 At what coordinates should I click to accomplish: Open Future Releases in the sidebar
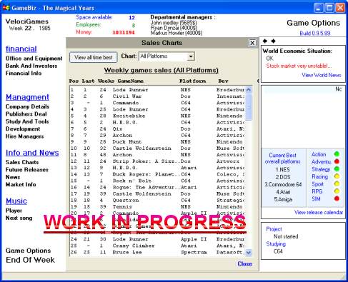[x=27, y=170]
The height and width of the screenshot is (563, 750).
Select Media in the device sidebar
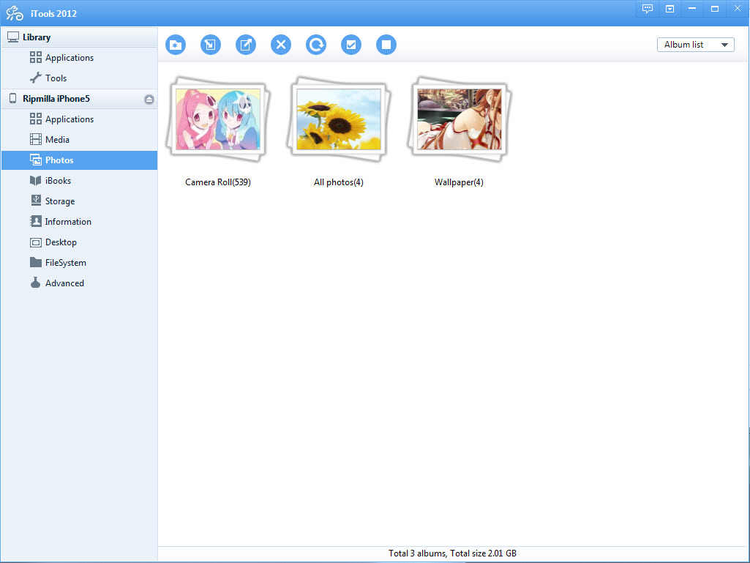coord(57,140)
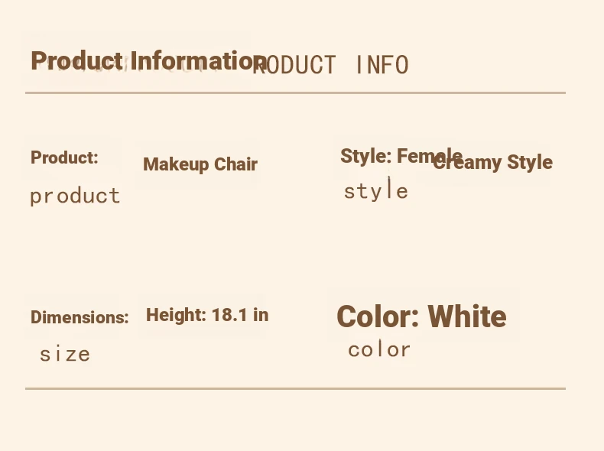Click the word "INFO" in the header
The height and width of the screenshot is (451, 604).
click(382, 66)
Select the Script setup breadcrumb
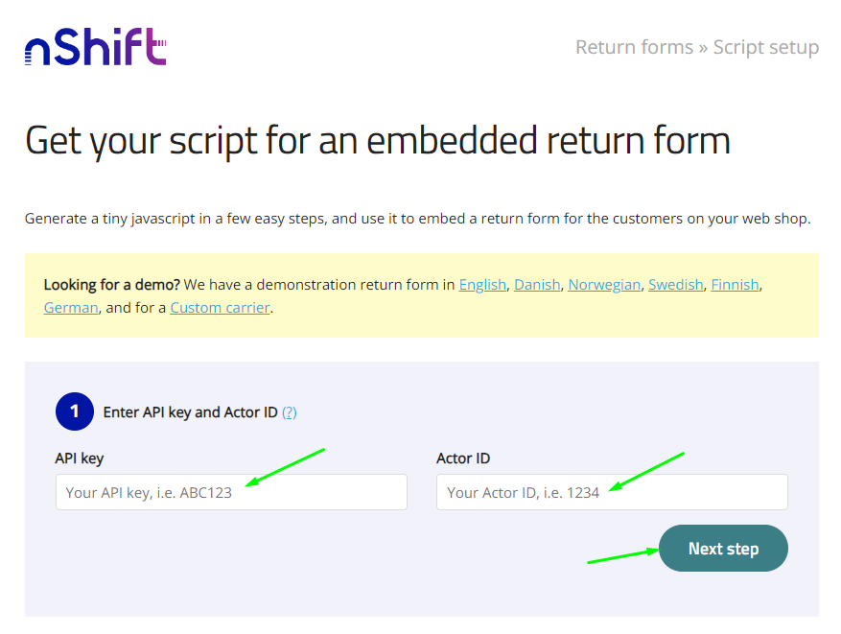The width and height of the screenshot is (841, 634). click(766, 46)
★ ★ ★ ★ ★ ★ ★
- WRITTEN PROBLEM
Arrange every line of the data above as a Markdown table with the columns Row and Data line, numbering the rows and omitting any blank lines. Leave the pictures out of the answer.

- SOLUTION TO THIS PROBLEM
| Row | Data line |
|---|---|
| 1 |  At what coordinates should I click to accomplish: Open Future Releases in the sidebar |
| 2 | [x=27, y=170] |
| 3 | The height and width of the screenshot is (563, 750). |
| 4 | Select Media in the device sidebar |
| 5 | coord(57,140) |
| 6 | Click the word "INFO" in the header |
| 7 | The height and width of the screenshot is (451, 604). |
| 8 | click(382, 66) |
| 9 | Select the Script setup breadcrumb |
| 10 | The width and height of the screenshot is (841, 634). click(766, 46) |